She’s desperate to save her marriage, and she thinks the only way she can is by “playing piano” with another man! Listen…
Dear Bert Show,
My husband and I have been together for 18 years. I have never been one to believe in cheating. Not that I think anyone does, at least I would hope not, but I digress. So, to get to the point, my husband and I get along great. We are a perfect match in probably 75% of all measurable compatibility. We honestly may as well be the same person in some aspects of our personalities. However, that other 25% has become a pretty big deal in recent years.
Where we differ is in the bedroom. Let’s just say that not only is our piano playing technique as vastly different as can be, but also, our desire to play piano. I myself have more of an 80’s hair band style whereas he would fall in with Mozart. I could play piano daily and he is fine tuning the keys once every month or two. As you can imagine, this has caused a rift. The main problem being, this has been going on for 15 YEARS at least. We have talked about it until we are blue in the face. Furthermore, when we finally do both get to play, it has been so long since the last time that the song is over before it hits the first chorus and there I am wondering why I even bothered to join in for that song. Even worse, there have been many times where I have caught him playing solo or having sheet music on his phone for solo play. (Yes, I realize how far I am pushing this piano reference )
I have begged, pleaded, and tried to do anything to fix this. We have had counseling as well. Nothing helps. Nothing changes. It infuriates me that he can have solo play, but doesn’t have the time, energy or drive to do so with me. On top of all of that, the fact that my dear, sweet husband is the most vanilla human being on the planet doesn’t help. There isn’t even anything I can do to “spice it up”. Now, I know some people may jump straight to “he’s cheating”. Absolutely not. This may sound naive to those who do not know him, but if you had to rank the likelihood of men to cheat, he would be the very last man on that list. Buddhist monks would before this man. Seriously. You are just going to have to trust me on this one.
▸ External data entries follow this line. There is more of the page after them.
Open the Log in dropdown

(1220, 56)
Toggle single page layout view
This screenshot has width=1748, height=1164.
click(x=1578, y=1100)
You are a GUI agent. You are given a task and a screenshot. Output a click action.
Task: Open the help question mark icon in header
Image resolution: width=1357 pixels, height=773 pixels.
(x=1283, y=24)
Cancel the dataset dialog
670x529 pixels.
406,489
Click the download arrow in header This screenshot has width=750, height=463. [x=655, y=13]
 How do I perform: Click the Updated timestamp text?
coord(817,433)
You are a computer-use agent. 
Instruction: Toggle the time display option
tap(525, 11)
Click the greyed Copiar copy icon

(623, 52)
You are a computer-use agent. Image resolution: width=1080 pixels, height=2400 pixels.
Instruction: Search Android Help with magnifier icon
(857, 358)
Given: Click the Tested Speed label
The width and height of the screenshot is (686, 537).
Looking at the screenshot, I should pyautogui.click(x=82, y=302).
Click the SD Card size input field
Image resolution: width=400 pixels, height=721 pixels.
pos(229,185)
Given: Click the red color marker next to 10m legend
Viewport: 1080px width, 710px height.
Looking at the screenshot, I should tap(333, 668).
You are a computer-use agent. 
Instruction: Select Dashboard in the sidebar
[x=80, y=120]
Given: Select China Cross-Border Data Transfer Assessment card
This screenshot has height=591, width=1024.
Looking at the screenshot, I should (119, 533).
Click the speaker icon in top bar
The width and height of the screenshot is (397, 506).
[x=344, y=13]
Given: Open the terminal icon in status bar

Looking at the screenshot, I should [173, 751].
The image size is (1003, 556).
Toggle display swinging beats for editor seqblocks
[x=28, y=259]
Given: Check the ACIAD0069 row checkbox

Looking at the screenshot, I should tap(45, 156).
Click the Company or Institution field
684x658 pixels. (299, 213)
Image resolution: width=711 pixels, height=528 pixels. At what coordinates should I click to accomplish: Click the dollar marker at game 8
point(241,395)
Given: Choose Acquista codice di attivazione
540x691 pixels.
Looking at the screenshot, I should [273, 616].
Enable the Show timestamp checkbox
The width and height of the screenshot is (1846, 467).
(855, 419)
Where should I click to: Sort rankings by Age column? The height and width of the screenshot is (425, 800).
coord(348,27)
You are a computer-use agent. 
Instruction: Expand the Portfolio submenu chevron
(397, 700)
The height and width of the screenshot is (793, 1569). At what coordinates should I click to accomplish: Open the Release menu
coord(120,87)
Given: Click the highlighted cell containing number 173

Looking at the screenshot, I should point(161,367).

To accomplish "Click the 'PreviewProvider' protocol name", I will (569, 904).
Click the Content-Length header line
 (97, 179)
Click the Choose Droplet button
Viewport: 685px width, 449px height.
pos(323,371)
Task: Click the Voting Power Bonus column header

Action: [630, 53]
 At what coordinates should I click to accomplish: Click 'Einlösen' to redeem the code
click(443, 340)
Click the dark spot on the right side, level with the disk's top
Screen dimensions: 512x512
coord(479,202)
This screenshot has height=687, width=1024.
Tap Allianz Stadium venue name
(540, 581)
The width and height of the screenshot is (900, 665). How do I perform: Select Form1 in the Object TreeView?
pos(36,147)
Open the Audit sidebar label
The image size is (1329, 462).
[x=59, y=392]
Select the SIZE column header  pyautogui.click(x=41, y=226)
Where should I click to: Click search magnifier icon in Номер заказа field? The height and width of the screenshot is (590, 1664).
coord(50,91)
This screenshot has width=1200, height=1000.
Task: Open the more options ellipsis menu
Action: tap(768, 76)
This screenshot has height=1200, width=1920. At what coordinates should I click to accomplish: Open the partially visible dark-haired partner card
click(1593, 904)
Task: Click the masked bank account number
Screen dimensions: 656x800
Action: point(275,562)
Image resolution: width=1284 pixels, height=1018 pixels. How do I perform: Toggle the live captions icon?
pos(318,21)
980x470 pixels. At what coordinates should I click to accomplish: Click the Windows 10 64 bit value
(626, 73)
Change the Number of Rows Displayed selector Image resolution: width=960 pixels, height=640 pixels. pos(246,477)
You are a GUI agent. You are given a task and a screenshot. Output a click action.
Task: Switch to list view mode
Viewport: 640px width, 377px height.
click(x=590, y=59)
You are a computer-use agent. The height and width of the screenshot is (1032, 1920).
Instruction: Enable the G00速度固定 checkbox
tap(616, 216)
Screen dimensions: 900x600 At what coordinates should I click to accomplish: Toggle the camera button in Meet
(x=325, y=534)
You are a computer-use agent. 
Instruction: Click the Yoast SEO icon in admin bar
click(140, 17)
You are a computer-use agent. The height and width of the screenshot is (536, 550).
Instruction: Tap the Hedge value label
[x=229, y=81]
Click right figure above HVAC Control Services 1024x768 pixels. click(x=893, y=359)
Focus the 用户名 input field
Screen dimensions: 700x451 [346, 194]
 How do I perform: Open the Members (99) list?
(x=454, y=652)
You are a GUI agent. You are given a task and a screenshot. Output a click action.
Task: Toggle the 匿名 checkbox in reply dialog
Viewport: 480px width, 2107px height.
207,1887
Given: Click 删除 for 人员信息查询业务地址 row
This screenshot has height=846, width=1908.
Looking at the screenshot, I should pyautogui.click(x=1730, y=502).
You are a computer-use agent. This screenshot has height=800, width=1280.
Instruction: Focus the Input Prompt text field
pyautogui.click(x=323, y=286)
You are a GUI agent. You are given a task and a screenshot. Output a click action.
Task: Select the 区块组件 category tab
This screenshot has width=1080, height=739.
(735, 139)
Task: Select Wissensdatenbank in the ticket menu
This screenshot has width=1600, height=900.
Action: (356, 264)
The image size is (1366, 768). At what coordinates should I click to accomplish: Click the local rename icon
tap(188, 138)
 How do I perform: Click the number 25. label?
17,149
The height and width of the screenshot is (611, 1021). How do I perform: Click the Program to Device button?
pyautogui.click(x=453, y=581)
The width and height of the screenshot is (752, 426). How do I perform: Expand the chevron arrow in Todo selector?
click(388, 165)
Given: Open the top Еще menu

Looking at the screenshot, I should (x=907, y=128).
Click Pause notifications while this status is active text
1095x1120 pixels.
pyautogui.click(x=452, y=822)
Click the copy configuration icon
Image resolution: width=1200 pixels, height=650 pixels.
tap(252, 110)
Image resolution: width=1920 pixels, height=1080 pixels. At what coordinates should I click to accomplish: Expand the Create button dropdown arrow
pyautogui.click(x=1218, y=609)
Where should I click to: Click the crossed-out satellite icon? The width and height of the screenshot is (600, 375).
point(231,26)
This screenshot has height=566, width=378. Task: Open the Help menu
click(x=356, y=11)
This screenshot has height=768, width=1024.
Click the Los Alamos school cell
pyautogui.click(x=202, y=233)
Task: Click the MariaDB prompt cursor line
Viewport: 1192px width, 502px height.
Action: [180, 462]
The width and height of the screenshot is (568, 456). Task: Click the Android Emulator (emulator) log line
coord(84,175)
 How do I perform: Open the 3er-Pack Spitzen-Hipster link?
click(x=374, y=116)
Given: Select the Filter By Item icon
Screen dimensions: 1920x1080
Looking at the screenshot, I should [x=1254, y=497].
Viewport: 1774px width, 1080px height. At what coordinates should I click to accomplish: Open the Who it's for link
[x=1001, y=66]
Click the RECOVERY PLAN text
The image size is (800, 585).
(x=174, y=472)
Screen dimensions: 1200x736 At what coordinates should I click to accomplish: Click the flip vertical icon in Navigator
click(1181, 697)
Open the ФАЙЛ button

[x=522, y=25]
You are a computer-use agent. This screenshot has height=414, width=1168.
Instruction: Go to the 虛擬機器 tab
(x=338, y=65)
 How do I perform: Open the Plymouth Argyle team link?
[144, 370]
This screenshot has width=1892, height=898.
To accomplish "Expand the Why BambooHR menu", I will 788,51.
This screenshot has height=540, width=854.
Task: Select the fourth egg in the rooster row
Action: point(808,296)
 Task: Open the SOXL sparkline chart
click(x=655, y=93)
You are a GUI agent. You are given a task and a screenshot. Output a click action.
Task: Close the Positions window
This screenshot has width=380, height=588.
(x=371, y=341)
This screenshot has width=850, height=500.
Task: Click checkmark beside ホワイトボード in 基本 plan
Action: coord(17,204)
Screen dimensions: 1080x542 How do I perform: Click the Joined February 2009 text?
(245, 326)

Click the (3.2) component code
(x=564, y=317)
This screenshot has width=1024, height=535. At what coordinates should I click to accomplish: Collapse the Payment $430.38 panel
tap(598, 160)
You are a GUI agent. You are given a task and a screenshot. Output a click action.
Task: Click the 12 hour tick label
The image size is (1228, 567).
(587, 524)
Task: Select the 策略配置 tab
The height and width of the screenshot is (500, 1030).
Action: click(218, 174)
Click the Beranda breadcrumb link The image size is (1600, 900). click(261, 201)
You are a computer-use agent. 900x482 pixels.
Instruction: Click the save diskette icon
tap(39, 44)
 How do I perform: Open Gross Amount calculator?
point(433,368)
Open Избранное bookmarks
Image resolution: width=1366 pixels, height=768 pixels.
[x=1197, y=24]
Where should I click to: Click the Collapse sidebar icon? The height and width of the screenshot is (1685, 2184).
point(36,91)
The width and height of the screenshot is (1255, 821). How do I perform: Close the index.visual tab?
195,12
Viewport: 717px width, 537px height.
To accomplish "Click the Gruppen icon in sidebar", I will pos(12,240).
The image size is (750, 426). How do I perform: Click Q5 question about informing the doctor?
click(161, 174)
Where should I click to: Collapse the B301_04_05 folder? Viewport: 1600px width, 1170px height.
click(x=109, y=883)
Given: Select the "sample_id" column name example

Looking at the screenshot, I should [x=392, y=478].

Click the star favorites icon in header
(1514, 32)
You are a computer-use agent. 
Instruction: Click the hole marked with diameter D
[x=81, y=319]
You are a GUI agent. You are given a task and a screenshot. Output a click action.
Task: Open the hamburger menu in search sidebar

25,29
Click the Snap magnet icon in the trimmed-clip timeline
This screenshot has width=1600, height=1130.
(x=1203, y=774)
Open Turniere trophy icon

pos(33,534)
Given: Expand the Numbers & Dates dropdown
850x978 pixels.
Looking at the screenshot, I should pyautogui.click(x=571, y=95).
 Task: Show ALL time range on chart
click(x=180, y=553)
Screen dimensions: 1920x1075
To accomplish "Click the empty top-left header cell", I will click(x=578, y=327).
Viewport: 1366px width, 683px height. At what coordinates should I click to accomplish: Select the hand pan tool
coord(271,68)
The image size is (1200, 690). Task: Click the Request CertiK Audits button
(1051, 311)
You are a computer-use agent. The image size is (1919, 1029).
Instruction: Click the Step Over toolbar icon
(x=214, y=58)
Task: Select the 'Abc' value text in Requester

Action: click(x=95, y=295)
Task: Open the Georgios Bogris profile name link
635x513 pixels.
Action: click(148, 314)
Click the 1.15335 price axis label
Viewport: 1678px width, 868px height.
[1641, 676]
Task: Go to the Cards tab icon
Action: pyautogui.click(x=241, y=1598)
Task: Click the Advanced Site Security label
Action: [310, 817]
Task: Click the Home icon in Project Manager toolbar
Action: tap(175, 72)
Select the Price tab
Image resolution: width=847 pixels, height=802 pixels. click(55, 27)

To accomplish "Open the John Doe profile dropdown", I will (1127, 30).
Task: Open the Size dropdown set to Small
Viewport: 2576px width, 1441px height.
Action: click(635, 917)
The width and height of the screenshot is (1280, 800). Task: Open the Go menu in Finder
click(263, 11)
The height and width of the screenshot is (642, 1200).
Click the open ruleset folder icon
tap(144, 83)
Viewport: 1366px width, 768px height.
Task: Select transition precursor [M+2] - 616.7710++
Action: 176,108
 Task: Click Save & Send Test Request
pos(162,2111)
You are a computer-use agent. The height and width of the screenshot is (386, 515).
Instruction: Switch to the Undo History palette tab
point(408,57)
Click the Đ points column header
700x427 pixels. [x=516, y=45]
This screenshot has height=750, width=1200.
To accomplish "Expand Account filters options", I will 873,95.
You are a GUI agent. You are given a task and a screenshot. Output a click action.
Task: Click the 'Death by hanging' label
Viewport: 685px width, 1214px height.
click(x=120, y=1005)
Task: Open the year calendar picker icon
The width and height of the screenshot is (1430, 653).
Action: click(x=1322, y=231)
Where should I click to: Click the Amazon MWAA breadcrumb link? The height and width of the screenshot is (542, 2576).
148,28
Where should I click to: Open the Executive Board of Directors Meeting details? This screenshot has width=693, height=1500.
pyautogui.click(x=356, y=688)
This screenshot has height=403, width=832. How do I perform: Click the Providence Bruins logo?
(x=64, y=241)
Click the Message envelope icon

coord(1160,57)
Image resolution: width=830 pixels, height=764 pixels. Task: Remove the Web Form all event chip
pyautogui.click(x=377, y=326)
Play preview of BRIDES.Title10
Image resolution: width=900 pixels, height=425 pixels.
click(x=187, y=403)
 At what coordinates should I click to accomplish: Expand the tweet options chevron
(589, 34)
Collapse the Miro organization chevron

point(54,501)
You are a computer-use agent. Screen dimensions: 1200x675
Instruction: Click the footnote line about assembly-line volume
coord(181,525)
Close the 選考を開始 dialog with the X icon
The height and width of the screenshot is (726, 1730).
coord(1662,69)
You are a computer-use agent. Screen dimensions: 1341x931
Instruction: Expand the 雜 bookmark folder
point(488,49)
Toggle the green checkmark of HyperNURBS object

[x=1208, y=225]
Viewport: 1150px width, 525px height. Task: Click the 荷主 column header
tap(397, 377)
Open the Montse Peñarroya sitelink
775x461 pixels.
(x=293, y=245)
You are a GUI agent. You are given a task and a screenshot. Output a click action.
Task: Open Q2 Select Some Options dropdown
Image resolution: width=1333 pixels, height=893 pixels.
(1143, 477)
So, one of my best friends and their spouse are sort of “swingers”. More of an open marriage than swingers, but whatever you want to call it, you get the gist. So, they tell us one night about a concept in their community called a “unicorn”. It is where only one party in a relationship isn’t satisfied and the other party, who knows they can’t meet the needs of their partner, wants them to be fulfilled and gives that party solo permission to seek outside piano partners. For piano play only, no emotion, no feelings, nothing except pure physicality. Yeah, my husband would never. So, I was joking about it with my therapist, and to my utter shock, the response I got wasn’t what was expected. The response I received was “perhaps you should.” This was shocking, so she went on to sort of clarify…”you love your husband and don’t want to lose your marriage, but you WILL end up losing your marriage over this if it doesn’t get fixed.” This is partly because she is aware that in 18 years, we have had maybe 5-10 actual fights that weren’t about this subject. Every other fight over 18 years has been about this.
So one day, a work friend made the suggestion, “what if you got someone who is in your same situation? Married, so you know it would be purely for sex. You know they would never tell because they have just as much to lose. No emotions, no catching feelings but strictly a physical release”. In a way, my brain began to rationalize it. It would be sort of like using a toy for the same thing. Without emotions and feelings being involved, it began to seem not so different. At first, I was disgusted by the idea. I love my husband with everything I have, but I am terrified that this will end up splitting us up, and I can’t continue to live like this. I have never seen the point in cheating. I have always been of the opinion that if you don’t want to be with someone or if you want to be with someone else, simply leave rather than cheat. But what if you don’t want any of that? What if you don’t want to leave and you love only who you are with?
We are only 35, so I can only see it getting worse as time goes by, not better… So the way I began to see it is… if I got my physical part out of the way, my husband and I would no longer have anything to fight about, at least no more than regular marital spats. I want to make it clear that I have done nothing inappropriate at this time. This is just the level of desperation I have reached. And that is exactly what it is. It is pure desperation. Desperation to save my marriage. Is it possible that a secret “physical only” affair is the only way to save my marriage? I have hit a brick wall on any other options. Please help.